>> Nationalists demand loyalty from citizens. This is exactly the kind of language you heard from 19th century nationalists.
It appears from my perspective, at least, that you are not fully clear on the distinction between ethnic and civil nationalism. Sean and Annie did a good job in trying to walk you through it, but to no apparent avail.
Ethnic nationalism is premised on who the citizens are (based on race, language, religion, culture, etc.) whereas civic nationalism is premised on shared ideas the citizens believe in. The US is an example of civic nationalism. A better example is Switzerland — here we have. French, German and. Italian citizens all proudly boasting of their Swiss identity, this via shared Swiss values of limited central government, strong property rights, etc.

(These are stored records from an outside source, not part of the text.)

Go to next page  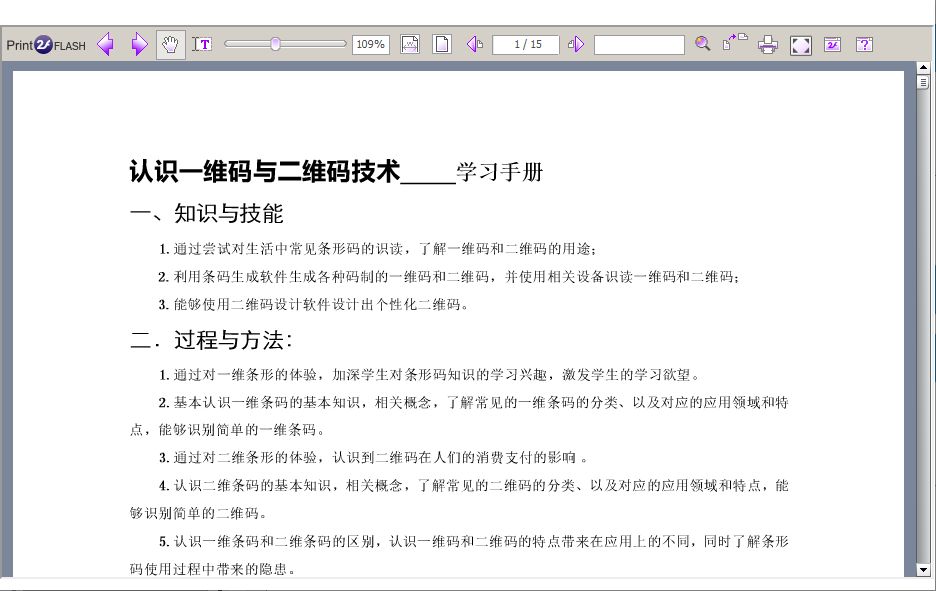point(576,45)
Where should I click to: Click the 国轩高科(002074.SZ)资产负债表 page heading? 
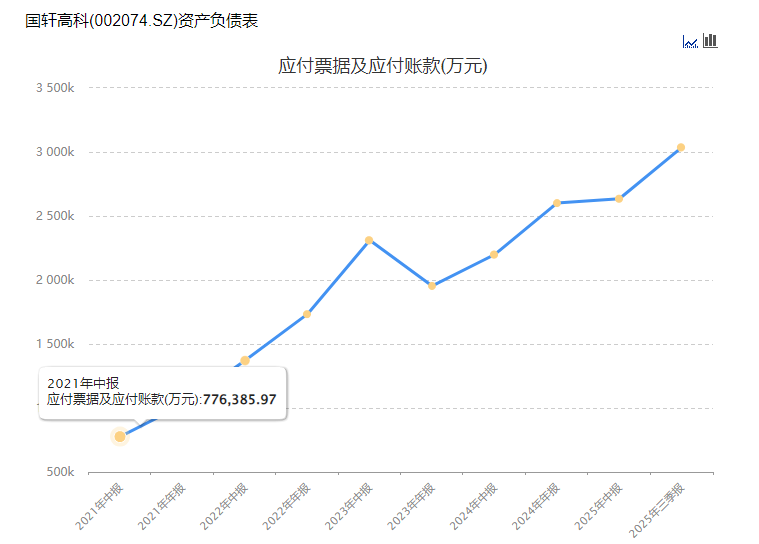tap(142, 21)
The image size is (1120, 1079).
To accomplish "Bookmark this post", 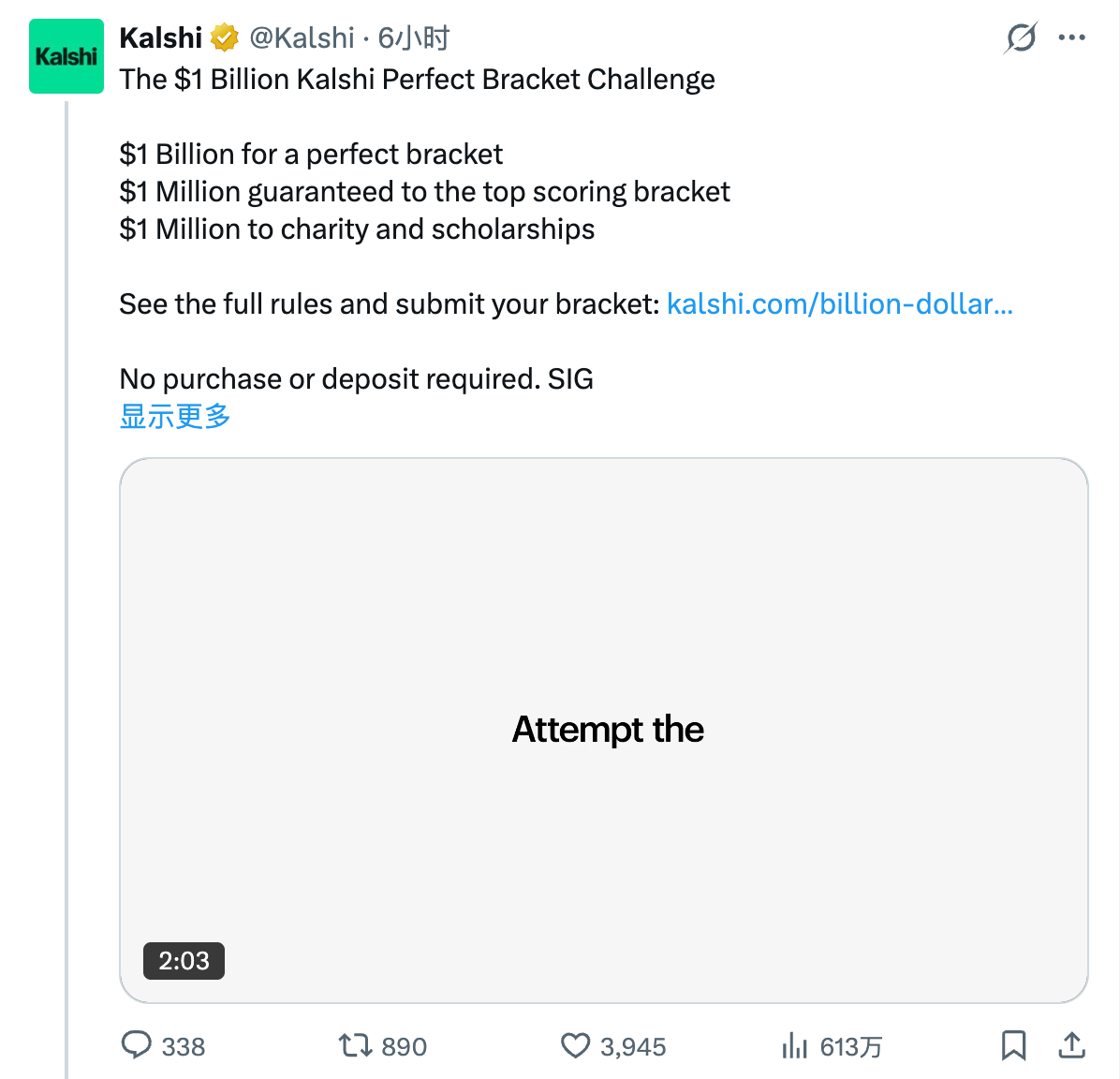I will pos(1014,1046).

While Canada is for the most part a society based on civic nationalisn, there does exist a strain of ethnic nationalism in Quebec amongst the separatists. This is where I first got a taste of this philosophy. It is a nasty piece of work. The chant at the time was Le Quebec au Quebecois. As an Anglo, I knew they were not referring to me — I could have had roots back 200 years in the province but I would never be Quebecois, I would never belong there. Ethnic nationalism is profoundly alienating and illiberal.
Zionism is just another form of ethnic nationalism. There appears to be discomfort at this because of the implications. For example, it would be absurd to separate Quebec nationalism from the French language and concepts of pur laine kin folk. But to pursue a parallel analysis into Zionism is to expose yourself to accusations of anti-semitism.
I don’t know how one gets around this. I do know, however, that to deny the political genus that Zionism belongs to is to misread the beast at hand.